I was equally happy when I found the Giant Screen that I could sit in the shade to watch it. The heat has abated to just 80, but the sun is still intense. The storm of two nights ago brought deliciously cool 70 temperatures for a day, cool enough that I could scavenge a roasted chicken and cheese and sardines from a dumpster I had visited before with Craig and Andrew on a Sunday, as this was, when it is hard to find an open supermarket. The dumpster fare saved me a few minutes of supermarket time as well, besides providing me with some quality calories.
As I was walking to the Giant Screen along the barricaded final few hundred meters of the course behind the three deep crowd the caravan was passing. I wasn’t paying it any attention. I should have been glancing over to see when the Madeleine sponsor was coming, as it always sprays handfuls of them. I was actually hit in the back by one, but with two hands pushing the bike I couldn’t react in time to reach down and grab it before another hand beat me to it.
I reached the Screen just as the breakaway group was beginning the Category One climb. As yesterday, it was over ten minutes ahead of the group of contenders. With a twenty-six mile descent from the summit to Carcassone, none of the contenders cared to exert themselves to attack on the climb even though tomorrow is a Rest Day. Dan Martin did go up the road, but he is no longer a threat, so no one responded. It turned out to be a pre-day of rest for the Top Ten as they were observing a full-on truce, before the real Rest Day. It was not undeserved. The top riders have been treating us to aggressive, animated racing. The racing will be even better in the Pyrenees for this opportunity to rest the legs a bit more.
Before the contender group rode across the line with no one accelerating, a trio of riders broke away from a group of eight several kilometers from the finish. They had to continue riding hard and working together to stay away, all the while trying to save a few molecules of extra energy to outsprint their temporary allies. Magnus Cort Nielsen of Denmark riding for the Astana team was the anointed one to claim the day’s glory and the immortality of a Tour Stage Win.

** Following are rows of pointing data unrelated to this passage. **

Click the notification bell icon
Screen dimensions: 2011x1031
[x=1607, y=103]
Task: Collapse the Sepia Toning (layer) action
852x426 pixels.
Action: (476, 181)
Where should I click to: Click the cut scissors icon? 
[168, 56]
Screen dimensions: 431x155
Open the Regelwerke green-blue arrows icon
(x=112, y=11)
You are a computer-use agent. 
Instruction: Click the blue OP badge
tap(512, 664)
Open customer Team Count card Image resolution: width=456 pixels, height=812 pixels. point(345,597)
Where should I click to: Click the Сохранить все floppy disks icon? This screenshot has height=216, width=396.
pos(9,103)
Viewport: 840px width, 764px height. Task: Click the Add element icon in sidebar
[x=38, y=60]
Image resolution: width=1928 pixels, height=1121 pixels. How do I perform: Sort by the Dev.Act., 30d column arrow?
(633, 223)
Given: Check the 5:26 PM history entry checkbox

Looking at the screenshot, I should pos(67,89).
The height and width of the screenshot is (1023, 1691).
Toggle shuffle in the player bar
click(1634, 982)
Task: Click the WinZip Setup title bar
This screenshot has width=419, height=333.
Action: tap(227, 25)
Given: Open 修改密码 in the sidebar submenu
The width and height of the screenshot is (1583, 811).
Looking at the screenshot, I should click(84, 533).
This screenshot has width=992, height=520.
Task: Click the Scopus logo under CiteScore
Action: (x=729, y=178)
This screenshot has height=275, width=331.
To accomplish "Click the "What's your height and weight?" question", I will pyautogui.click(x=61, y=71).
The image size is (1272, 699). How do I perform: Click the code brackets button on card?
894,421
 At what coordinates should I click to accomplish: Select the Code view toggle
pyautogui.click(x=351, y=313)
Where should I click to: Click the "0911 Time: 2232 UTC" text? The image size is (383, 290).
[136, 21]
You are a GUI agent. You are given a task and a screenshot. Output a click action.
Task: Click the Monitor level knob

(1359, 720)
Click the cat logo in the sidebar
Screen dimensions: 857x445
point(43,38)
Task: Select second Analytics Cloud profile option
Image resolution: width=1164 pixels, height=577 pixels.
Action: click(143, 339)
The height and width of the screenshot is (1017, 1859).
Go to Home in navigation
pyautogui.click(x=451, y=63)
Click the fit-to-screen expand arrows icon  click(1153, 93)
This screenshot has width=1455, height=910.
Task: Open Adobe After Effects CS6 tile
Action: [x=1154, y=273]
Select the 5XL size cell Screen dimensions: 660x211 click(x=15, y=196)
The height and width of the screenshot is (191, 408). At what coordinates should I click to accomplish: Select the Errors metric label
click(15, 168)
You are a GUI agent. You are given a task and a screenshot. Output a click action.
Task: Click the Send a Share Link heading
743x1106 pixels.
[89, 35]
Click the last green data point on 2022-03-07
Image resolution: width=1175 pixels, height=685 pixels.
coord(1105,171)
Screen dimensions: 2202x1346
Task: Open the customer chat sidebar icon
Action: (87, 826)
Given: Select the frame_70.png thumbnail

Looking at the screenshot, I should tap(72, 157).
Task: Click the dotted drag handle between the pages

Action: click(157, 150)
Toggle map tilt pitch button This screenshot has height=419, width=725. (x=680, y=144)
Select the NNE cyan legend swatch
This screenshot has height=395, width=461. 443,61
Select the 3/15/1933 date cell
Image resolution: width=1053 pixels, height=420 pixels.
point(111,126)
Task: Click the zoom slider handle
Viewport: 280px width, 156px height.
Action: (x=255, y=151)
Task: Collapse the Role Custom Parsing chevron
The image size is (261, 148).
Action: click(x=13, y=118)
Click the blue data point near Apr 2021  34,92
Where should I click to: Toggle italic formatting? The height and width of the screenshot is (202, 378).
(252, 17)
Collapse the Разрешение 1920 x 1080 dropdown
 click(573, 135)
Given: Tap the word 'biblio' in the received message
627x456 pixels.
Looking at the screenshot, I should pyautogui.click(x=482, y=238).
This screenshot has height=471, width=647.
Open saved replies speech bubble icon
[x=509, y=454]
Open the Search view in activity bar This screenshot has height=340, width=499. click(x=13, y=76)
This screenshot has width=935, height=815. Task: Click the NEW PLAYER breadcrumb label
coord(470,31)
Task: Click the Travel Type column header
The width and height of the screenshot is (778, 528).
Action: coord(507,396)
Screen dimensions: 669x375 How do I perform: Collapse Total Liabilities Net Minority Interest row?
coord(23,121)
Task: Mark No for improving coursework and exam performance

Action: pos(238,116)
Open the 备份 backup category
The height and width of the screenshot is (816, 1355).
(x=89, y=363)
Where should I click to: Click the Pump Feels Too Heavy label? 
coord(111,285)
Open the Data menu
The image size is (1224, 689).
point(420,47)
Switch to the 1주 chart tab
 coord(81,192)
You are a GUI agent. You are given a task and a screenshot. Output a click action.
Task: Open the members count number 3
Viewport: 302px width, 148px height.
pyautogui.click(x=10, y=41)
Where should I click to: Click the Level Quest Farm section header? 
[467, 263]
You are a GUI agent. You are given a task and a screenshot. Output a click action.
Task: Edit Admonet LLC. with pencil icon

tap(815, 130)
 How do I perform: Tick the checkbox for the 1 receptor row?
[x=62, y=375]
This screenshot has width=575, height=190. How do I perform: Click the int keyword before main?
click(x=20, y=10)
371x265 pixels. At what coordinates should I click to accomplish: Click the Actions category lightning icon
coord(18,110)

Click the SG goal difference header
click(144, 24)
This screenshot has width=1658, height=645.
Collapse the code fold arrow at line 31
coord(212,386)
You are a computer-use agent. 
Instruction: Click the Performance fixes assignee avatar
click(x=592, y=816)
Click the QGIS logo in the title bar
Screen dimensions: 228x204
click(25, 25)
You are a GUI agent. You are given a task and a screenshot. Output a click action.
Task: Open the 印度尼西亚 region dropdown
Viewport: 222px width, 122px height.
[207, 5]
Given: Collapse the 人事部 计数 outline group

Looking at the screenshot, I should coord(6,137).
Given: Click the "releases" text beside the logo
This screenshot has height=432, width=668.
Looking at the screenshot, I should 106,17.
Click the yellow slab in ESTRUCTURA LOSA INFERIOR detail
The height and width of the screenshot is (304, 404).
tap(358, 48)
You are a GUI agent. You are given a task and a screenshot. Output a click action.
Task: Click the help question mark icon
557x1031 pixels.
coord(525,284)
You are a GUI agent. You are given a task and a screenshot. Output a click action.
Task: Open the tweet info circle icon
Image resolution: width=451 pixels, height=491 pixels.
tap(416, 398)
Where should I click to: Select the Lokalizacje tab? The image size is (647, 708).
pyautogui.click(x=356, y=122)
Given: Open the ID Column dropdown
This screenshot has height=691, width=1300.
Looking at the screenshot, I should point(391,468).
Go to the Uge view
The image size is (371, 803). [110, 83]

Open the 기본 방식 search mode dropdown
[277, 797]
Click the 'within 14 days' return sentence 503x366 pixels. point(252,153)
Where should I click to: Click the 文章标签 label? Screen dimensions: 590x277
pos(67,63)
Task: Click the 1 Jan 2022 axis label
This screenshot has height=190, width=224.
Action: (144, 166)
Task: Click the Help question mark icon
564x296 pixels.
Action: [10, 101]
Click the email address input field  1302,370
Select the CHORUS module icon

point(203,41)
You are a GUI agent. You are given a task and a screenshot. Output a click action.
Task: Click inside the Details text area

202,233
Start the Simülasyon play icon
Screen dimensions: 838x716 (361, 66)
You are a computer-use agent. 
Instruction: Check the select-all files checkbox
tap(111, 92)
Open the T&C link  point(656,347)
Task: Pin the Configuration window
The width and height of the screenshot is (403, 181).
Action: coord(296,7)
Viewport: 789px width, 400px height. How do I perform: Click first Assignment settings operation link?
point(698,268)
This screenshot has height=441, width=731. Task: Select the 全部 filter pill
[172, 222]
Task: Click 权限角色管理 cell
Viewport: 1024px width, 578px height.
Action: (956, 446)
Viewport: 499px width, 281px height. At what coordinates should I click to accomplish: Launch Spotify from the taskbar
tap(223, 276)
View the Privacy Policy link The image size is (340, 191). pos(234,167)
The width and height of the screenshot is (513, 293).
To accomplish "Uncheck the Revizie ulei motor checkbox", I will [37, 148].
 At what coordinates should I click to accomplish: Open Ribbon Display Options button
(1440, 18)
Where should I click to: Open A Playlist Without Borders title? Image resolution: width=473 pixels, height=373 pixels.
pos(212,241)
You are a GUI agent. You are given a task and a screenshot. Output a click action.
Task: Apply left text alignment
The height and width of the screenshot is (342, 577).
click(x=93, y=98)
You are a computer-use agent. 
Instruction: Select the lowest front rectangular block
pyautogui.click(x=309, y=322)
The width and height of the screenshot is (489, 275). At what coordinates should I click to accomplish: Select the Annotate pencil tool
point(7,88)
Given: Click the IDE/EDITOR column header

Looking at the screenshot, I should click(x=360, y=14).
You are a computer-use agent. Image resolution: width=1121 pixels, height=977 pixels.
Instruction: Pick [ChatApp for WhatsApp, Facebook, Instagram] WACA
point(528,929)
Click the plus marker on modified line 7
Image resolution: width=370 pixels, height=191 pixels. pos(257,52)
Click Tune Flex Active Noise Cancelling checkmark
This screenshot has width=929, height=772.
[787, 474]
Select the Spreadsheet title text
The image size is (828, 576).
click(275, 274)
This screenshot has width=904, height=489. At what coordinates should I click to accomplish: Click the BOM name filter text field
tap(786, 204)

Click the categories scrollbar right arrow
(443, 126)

I was in need of water before I could camp. The road the peloton will take out of Carcassone to the Pyrenees took me past the airport, a rare source of water I have been able to take advantage of. The terminal of this minor airport was right along the road, so it was no effort to stop in and fill up. I continued riding for half an hour, not needing to push it, and camped between a vineyard and a strip of trees far enough from the road to blunt the noise of traffic. I had a fine dinner of chicken and couscous. For the first time in days I have a couple of easy days ahead of me. The course markers will go up first thing in the morning allowing me to ride with no concerns of finding my way. I am eager to see what cyclists will be on the road with the possibility of some of the Tour teams getting in a couple of Rest Day hours pedaling the route. It will be another day of bliss and with no need of finding a bar.